*** Opening Supplied passage ***
Well, *I* think she's adorable, but I may be a bit partial.


----------



## Rick (Dec 7, 2010)

PhilinYuma said:


> Very interesting answer, Rick. It doesn't mean that captive mantids are not banging their eyes against their plastic enclosure, but it does show that it is not the only possible cause. Does this always yhappen to both eyes? If so, i would think it to be due to a pathological/deteriorative cause, akin to human cataracts,though cataracts sometimes develop in just one eye.


It is not always on both eyes. I've had it develop on mantids in net cages too, so that should throw a twist into the banging on the glass theory.


----------



## dgerndt (Dec 7, 2010)

GreenOasis said:


> Well, *I* think she's adorable, but I may be a bit partial.


She IS really cute! She has such huge bright eyes... so adorable!


----------



## Robs (Dec 15, 2010)

A friend of mine has a mantis that seems to be developing the same problem. He caught it in the wild here in California, three or four months ago, as an adult. I've attached some pictures of it that I took earlier today.

Also, does this mantis look too fat?? It used to be pretty thin, but it laid a couple of eggs in the past month and ever since then it's gained a lot of weight. Is that normal?


----------



## Rick (Dec 15, 2010)

Robs said:


> A friend of mine has a mantis that seems to be developing the same problem. He caught it in the wild here in California, three or four months ago, as an adult. I've attached some pictures of it that I took earlier today.
> 
> Also, does this mantis look too fat?? It used to be pretty thin, but it laid a couple of eggs in the past month and ever since then it's gained a lot of weight. Is that normal?


It happens. Especially on older mantids. The spots won't hurt anything. Looks like she is getting readyt to lay an ooth any day now.


----------



## Litleape (Sep 4, 2011)

I have noticed this a lot with mine. Strangely, it is usually after feeding. My limbatas' entire eyes will turn black but then the next day they are green again. I am not sure what it is from. I thought maybe a bacteria from the feeder insects. It happens to my orchids too, except their eyes completely turn a dark purple. Then the next days they are baby blue again. None of them seem to have trouble seeing or catching prey, and I have never had any die so I tend to not worry about it too much.
*** Closing Supplied passage ***
== Problem 1 ==
Revise the mantis eye thread, giving everything from "It happens. Especially" down to "it too much." again with "orchids" replaced by "ghosts".
== Problem 2 ==
List each distinct username that appears in a post header of the mantis eye thread, naming each one only once.
== Problem 3 ==
Write the next part of the mantis eye thread, picking up after its last sentence.
The data has no connection to the mantis eye thread.
*** Opening Extracted data ***
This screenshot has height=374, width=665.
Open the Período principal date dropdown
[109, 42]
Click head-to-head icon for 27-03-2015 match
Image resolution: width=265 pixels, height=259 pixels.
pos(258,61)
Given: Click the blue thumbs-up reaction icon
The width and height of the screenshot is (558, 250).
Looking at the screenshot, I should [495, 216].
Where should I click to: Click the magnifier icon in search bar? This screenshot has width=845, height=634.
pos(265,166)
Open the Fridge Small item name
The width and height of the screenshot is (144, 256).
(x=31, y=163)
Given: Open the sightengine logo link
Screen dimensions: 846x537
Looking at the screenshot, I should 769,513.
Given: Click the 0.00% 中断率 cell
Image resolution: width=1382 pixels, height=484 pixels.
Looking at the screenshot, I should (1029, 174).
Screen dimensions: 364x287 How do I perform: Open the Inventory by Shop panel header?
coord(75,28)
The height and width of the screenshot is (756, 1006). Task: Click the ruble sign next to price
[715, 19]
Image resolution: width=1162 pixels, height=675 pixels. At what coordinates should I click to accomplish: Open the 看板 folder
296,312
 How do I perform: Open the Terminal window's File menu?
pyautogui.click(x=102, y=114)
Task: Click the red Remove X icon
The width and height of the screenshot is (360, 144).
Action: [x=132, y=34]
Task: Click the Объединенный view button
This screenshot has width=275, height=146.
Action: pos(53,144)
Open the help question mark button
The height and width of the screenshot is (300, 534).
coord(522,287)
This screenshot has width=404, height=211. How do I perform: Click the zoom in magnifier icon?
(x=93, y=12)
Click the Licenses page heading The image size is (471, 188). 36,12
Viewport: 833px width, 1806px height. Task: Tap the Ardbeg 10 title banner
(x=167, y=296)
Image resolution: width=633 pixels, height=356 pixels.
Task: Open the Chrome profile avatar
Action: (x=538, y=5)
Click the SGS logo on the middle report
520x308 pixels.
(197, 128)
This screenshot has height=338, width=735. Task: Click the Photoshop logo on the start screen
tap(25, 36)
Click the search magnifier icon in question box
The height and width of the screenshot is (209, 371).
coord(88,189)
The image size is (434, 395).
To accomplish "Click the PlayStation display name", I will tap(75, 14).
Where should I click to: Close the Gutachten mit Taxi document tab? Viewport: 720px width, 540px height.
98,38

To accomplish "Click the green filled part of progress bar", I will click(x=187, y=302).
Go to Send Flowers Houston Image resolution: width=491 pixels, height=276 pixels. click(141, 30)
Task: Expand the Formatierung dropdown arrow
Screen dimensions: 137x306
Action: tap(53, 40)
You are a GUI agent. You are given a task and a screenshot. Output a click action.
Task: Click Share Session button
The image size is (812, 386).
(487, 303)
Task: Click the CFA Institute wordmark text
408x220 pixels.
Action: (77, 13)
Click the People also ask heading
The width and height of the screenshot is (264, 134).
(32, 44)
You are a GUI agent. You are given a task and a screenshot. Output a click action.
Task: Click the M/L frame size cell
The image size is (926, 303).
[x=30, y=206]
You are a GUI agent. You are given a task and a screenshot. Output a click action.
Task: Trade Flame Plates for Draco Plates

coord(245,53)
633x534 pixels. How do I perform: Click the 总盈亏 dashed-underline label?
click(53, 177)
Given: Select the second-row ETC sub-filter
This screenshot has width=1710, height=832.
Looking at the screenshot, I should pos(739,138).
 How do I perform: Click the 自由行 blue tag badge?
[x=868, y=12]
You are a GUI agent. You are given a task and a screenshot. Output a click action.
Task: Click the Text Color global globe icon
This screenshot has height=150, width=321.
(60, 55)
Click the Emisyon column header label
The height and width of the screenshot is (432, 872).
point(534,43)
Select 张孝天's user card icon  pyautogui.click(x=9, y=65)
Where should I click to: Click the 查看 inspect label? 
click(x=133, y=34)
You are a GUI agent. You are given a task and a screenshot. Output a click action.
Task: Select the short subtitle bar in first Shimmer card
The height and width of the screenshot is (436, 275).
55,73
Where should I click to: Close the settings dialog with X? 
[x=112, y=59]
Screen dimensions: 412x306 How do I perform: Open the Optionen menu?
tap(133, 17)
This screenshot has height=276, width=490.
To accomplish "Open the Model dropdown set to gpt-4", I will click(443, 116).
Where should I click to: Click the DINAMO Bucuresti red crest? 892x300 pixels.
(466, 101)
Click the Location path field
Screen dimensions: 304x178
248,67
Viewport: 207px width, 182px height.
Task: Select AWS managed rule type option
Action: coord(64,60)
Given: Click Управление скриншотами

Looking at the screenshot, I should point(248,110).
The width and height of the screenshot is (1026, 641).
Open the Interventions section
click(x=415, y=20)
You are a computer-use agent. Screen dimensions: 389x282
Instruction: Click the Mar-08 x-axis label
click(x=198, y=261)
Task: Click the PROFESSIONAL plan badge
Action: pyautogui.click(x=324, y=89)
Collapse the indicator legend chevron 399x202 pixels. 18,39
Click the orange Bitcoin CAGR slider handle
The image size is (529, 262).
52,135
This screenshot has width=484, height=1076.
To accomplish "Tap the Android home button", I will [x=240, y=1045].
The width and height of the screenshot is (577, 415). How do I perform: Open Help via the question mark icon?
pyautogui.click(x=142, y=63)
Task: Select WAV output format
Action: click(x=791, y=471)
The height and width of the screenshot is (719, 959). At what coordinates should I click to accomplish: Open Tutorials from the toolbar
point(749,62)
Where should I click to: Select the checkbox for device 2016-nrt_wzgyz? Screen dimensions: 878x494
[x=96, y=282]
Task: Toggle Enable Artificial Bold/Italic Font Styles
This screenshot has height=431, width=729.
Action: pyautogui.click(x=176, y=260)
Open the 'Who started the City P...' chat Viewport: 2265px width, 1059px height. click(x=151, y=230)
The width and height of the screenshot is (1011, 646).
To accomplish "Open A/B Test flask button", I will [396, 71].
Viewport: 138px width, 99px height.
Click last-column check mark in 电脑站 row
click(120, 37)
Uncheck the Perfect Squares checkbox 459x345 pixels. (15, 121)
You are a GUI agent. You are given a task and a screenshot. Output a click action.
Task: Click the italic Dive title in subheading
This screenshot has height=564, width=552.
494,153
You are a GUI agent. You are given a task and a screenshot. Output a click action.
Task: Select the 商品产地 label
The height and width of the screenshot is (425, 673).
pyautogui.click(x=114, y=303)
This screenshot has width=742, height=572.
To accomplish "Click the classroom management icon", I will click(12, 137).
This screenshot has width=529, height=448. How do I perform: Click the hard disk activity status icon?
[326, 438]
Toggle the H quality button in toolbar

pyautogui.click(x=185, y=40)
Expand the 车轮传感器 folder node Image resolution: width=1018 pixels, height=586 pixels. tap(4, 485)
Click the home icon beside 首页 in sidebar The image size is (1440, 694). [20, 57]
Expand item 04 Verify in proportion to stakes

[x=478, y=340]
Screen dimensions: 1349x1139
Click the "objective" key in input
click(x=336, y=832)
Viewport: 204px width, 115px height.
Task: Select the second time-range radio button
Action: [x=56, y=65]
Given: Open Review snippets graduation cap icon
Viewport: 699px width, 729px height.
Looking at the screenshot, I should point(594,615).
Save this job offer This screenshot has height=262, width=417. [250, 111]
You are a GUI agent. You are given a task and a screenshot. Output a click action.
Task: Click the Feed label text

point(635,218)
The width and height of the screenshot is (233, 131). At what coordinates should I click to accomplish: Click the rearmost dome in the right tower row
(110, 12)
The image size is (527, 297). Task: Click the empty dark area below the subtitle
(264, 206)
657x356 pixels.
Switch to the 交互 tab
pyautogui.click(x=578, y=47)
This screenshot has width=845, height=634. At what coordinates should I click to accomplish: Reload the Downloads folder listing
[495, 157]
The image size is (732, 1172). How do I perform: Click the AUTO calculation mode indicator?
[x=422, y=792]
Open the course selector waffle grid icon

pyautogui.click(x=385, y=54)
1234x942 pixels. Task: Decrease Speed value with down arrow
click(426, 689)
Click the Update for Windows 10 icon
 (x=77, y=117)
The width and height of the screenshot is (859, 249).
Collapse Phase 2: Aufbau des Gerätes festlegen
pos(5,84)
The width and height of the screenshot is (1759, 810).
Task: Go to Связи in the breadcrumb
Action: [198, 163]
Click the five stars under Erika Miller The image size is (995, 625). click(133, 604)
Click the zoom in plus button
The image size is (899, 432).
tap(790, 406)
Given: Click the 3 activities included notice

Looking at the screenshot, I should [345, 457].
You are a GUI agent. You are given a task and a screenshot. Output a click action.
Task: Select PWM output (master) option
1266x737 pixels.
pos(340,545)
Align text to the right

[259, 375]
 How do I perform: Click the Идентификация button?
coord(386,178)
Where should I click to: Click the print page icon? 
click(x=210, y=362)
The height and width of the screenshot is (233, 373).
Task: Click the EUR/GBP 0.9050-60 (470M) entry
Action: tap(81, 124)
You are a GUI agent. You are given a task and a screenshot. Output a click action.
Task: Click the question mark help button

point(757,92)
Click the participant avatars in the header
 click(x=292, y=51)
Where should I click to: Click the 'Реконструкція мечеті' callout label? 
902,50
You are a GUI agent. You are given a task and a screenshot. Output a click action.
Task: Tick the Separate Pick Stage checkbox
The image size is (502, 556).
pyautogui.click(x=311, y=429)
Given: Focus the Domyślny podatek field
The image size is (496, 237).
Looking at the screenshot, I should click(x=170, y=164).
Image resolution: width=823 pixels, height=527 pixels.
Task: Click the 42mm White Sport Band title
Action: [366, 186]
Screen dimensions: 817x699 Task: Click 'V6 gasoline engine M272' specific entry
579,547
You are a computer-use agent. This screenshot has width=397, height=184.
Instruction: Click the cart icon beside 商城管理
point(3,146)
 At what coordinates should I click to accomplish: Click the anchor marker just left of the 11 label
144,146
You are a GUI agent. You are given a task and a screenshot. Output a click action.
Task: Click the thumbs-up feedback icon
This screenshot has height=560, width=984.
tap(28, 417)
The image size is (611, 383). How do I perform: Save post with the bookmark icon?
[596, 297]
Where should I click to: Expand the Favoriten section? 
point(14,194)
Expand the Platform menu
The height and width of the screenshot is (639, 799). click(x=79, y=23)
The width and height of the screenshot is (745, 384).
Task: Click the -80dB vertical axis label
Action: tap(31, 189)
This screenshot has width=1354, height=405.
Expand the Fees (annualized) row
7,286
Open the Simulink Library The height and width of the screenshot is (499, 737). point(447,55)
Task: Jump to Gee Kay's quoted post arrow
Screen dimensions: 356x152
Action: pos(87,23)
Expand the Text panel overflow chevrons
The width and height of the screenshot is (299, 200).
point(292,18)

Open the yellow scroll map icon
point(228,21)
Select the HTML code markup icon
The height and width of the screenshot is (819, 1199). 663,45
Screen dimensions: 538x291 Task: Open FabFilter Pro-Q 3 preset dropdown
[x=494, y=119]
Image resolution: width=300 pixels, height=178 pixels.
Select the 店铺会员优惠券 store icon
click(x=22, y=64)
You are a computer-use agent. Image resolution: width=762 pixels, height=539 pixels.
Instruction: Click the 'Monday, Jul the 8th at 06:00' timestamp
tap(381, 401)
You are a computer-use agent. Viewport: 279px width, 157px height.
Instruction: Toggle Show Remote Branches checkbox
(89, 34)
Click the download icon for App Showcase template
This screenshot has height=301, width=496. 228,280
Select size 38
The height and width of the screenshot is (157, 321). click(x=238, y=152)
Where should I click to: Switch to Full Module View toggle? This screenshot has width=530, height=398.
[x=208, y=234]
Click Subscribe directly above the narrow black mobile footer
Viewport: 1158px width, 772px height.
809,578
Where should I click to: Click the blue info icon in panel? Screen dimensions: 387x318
*** Closing Extracted data ***
== Answer box 1 ==
It happens. Especially on older mantids. The spots won't hurt anything. Looks like she is getting readyt to lay an ooth any day now.


----------



## Litleape (Sep 4, 2011)

I have noticed this a lot with mine. Strangely, it is usually after feeding. My limbatas' entire eyes will turn black but then the next day they are green again. I am not sure what it is from. I thought maybe a bacteria from the feeder insects. It happens to my ghosts too, except their eyes completely turn a dark purple. Then the next days they are baby blue again. None of them seem to have trouble seeing or catching prey, and I have never had any die so I tend to not worry about it too much.

== Answer box 2 ==
Rick, dgerndt, Robs, Litleape

== Answer box 3 ==
----------



## lancaster1313 (Sep 5, 2011)

Litleape said:


> I have noticed this a lot with mine. Strangely, it is usually after feeding. My limbatas' entire eyes will turn black but then the next day they are green again. I am not sure what it is from. I thought maybe a bacteria from the feeder insects. It happens to my orchids too, except their eyes completely turn a dark purple. Then the next days they are baby blue again. None of them seem to have trouble seeing or catching prey, and I have never had any die so I tend to not worry about it too much.


This sounds more like the temporary darkening of mantids' eyes when they are in low light conditions. It is normal, and pretty cool. It should have nothing to do with feeding. Do you, by chance, mostly feed at night?


----------



## Litleape (Sep 5, 2011)

likebugs said:


> This sounds more like the temporary darkening of mantids' eyes when they are in low light conditions. It is normal, and pretty cool. It should have nothing to do with feeding. Do you, by chance, mostly feed at night?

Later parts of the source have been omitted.